It’s panic on Wall Street after the Chinese stock exchanges saw a steep decline of about 7%. The circuit breaking system, designed to prevent free-falling prices, was triggered twice this week, and on Thursday, within only a half hour of trading, giving China their shortest day of trading in years.
The result of this fall in Chinese stocks could be felt across the world, with European and American stock markets falling as a result. Big name banks such as Citigroup and Morgan Stanley fell more than 5% and technology stocks, including Apple, Amazon, Facebook and Google fell between 2-4.9%.

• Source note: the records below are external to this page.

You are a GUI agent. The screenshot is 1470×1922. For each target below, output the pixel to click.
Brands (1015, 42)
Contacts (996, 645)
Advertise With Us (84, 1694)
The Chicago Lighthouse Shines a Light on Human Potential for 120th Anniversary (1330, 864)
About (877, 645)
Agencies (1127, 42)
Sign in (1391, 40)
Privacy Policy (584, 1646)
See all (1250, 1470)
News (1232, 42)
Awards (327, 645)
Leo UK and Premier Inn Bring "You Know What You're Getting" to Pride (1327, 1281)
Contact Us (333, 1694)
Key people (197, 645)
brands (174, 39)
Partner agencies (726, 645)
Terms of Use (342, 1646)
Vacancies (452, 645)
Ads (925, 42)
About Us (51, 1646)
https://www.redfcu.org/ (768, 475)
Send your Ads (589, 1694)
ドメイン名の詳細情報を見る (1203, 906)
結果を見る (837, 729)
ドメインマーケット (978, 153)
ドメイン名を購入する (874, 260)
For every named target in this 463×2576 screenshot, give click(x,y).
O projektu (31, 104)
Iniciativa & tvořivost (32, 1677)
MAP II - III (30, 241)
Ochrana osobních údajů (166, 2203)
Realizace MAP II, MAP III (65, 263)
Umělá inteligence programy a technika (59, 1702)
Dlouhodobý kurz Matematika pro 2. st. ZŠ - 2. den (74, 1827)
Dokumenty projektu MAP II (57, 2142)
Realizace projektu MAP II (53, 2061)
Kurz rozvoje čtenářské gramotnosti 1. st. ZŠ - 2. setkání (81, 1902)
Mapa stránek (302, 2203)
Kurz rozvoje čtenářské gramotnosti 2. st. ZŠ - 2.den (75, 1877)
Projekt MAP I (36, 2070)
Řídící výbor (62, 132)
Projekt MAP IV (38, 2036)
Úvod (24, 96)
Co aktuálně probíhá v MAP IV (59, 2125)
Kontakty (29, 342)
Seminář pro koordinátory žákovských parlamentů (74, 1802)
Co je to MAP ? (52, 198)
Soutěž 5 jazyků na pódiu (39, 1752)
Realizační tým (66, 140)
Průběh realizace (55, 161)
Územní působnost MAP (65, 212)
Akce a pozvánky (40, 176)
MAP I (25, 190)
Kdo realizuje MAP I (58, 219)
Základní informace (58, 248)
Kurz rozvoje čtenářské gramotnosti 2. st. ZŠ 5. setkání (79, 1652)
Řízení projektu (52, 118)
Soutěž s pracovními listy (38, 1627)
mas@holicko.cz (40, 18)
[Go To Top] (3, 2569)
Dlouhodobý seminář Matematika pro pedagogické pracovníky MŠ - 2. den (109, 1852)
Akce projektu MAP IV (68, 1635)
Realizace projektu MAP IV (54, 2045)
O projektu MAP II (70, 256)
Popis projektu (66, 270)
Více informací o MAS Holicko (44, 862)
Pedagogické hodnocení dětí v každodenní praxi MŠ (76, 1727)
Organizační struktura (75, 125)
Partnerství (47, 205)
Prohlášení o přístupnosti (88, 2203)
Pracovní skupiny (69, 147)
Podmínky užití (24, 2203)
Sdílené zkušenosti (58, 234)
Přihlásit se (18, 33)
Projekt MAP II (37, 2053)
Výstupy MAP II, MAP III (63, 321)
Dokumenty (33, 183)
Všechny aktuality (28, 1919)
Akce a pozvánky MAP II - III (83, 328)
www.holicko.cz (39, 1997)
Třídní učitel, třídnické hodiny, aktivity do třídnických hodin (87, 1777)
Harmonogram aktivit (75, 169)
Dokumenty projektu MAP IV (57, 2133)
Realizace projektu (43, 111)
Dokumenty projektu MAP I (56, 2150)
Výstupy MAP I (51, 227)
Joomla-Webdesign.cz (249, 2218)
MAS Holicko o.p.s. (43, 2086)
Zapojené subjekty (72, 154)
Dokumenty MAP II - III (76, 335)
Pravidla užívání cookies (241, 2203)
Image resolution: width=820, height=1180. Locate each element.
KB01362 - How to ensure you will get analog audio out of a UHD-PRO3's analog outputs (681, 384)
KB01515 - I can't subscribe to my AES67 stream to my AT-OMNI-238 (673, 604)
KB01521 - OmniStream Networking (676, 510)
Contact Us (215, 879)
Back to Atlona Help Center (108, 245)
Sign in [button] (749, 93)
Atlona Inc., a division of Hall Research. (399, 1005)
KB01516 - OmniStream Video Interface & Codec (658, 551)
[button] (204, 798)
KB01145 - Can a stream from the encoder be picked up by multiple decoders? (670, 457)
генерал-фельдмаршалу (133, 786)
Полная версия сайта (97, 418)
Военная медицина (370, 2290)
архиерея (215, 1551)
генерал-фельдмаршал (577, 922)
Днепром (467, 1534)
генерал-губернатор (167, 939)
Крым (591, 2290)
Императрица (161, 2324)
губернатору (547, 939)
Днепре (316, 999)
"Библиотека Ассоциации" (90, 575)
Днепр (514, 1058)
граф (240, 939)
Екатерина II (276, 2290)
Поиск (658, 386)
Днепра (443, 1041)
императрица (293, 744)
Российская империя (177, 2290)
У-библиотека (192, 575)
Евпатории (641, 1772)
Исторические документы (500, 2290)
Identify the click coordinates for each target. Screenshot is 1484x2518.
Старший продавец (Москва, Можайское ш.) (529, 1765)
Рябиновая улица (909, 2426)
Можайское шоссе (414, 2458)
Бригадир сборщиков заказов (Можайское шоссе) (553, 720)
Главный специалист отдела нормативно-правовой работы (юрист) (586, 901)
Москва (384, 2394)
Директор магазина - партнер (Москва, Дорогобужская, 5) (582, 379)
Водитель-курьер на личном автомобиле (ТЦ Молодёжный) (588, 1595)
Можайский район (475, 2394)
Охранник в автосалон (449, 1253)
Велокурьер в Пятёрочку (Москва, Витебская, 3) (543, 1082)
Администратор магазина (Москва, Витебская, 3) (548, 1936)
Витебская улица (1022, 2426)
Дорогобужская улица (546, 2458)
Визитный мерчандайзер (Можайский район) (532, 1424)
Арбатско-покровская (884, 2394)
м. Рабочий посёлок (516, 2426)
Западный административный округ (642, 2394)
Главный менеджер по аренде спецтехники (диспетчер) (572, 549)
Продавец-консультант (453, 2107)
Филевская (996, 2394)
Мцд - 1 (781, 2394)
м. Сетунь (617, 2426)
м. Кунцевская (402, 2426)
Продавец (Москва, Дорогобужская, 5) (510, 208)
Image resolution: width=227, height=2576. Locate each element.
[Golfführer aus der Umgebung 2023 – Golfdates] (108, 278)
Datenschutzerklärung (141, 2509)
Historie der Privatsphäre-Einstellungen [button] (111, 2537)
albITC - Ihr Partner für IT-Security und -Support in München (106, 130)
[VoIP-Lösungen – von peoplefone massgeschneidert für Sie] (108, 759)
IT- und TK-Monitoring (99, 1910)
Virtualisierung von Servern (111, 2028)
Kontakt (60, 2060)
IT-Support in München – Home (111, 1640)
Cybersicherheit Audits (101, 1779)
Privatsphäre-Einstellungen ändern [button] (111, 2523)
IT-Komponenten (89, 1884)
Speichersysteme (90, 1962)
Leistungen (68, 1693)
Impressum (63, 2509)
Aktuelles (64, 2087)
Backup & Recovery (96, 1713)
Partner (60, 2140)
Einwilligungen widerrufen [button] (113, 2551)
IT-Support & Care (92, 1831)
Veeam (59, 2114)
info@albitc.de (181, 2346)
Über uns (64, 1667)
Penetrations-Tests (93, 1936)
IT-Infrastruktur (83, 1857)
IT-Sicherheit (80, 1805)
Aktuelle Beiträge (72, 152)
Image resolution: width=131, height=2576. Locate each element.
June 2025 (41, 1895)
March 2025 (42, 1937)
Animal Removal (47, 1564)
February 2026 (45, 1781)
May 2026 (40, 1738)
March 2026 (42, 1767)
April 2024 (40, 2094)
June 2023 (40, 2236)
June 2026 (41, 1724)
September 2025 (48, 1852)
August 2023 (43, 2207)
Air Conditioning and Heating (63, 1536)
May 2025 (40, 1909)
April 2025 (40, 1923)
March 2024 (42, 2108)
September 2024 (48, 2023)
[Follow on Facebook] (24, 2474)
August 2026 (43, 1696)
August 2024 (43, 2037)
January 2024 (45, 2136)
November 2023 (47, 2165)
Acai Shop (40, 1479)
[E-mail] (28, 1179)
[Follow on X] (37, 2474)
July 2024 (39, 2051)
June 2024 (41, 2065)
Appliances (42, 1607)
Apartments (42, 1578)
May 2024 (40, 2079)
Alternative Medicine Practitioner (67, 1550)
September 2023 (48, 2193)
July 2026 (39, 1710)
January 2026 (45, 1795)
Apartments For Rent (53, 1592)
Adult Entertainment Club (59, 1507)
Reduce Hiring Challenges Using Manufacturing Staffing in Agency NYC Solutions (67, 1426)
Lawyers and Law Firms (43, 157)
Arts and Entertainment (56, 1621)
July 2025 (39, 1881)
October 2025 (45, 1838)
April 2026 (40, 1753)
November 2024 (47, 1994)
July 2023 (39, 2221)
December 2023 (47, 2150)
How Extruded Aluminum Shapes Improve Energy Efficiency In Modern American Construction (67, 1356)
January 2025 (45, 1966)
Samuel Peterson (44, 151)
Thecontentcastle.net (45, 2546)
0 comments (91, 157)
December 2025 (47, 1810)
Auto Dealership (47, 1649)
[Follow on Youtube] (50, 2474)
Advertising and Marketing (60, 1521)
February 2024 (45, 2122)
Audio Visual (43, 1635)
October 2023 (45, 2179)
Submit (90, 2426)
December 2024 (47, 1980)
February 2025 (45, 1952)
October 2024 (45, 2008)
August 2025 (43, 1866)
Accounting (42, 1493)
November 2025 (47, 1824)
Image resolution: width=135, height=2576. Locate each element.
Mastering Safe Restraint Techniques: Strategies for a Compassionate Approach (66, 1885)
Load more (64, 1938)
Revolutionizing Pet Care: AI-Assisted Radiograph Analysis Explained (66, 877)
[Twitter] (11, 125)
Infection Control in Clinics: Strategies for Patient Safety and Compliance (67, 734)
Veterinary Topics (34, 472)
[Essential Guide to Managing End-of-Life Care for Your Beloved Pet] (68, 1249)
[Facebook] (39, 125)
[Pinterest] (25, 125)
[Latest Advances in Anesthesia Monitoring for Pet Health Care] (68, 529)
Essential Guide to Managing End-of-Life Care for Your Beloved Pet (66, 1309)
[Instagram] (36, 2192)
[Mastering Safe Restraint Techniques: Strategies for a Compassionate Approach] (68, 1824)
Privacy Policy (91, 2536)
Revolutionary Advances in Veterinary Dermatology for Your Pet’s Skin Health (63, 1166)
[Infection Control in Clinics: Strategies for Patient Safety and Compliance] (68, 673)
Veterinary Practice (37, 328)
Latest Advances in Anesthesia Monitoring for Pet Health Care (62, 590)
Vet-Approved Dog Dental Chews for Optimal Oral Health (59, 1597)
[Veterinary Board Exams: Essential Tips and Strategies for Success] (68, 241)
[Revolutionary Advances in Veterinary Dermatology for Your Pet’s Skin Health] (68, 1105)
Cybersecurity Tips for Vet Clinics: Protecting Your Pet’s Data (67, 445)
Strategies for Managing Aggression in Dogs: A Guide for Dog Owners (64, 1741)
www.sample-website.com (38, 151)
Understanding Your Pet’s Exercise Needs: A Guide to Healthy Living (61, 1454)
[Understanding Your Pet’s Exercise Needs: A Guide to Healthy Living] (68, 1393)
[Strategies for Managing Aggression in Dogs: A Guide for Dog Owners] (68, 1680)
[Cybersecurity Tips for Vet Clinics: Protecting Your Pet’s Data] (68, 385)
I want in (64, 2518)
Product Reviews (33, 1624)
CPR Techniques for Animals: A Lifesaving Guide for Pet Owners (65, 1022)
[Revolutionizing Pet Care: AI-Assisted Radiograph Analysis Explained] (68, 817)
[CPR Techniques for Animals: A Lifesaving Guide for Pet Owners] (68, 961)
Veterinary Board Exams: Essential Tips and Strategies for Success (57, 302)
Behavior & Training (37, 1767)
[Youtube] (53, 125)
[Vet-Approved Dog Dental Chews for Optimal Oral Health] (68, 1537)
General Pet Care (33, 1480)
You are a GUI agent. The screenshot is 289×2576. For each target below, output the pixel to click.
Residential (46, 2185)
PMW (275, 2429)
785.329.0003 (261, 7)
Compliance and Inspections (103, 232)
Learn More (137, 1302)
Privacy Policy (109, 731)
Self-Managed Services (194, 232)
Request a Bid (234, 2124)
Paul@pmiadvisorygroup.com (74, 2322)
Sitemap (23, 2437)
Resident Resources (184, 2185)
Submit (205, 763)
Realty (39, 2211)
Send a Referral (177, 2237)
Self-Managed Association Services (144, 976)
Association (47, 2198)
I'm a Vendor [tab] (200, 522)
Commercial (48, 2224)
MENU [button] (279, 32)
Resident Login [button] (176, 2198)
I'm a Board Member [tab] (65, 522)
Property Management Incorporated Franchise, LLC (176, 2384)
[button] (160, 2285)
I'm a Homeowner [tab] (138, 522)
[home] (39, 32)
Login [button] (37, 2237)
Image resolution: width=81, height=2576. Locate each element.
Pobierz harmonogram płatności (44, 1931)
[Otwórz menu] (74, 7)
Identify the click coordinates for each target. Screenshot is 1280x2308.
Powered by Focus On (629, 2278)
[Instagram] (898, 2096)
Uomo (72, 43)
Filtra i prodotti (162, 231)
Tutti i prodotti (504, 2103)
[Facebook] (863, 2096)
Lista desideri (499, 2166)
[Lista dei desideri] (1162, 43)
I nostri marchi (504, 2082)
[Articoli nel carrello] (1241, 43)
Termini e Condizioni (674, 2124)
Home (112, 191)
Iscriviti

China is a huge force in the global economy, so the signs of an economic slowdown in this country are shaking up nerves around the world. Not only is China the second largest economy in the world, but also the second largest importer of consumer goods and services, meaning other markets around the world would inevitably be hurt in the case of a Chinese collapse.
Many analysts believe that Chinese’s move to decrease the value of the country’s currency in an effort to entice more exports are a sign that the consumer demand within the country is weakening much faster than anticipated.
Although only time will tell to what magnitude this Chinese slowdown will affect the rest of the world, even billionaire investors are nervous about what lies ahead if China continues on this downfall. George Soros recently compared 2016 to the great recession of 2008, not a great sign of things to come.